Immunotherapy with agents that block immune checkpoints is a mainstay of therapy for several common tumor types; so far, prostate cancer is not among those treated using this method. The observed lack of activity in prostate cancer is not due to a lack of testing; several agents have been evaluated both alone and in combination.
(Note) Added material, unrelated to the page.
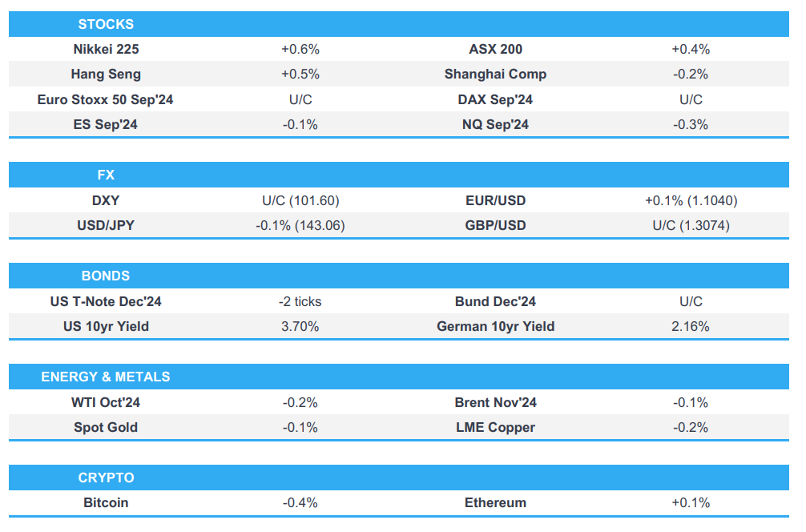
Task: Click the EUR/USD value +0.1% (1.1040)
Action: pyautogui.click(x=691, y=200)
Although several combination strategies show some promise, it appears likely that a greater understanding of the prostate cancer tumor microenvironment and baseline immune response will be required to optimize future treatment strategies.

Figure 1.

Adaptive immune resistance and reinvigoration of antitumor immunity by programmed death-1 (PD-1) blockade. (A–H) PD-1 is up-regulated by antigen recognition, leading to secretion of the effector cytokine interferon (IFN)-γ. Sensing of IFN-γ by tumor cells results in up-regulation of PD-L1, which binds to PD-1 on the effector T cell, strongly inhibiting T-cell effector function and adaptive immunity. PD-1 blockade inhibits this negative interaction, leading to reacquisition of T-cell effector function and tumor lysis.

Figure 2.

Ligand for programmed death-1 (PD-L1) expression in metastatic prostate cancer. (A,B) Immunohistochemistry for PD-L1 in metastatic prostate cancer lesions. The majority of stained lesions are completely PD-L1-negative (A); ∼30% stain positive for PD-L1. (Images courtesy of M. Haffner, Johns Hopkins University.)

Figure 3.

Direct and cross-presentation of vaccine-encoded antigens. (A) Direct presentation. The vector directly infects antigen-presenting cell, leading to processing and presentation of tumor antigen on class I major histocompatibility complex (MHC). (B) Cross-presentation. The vector infects epithelial cells, leading to lysis. Cellular debris is taken up by nearby antigen presenting cells, processed, and presented on class I MHC.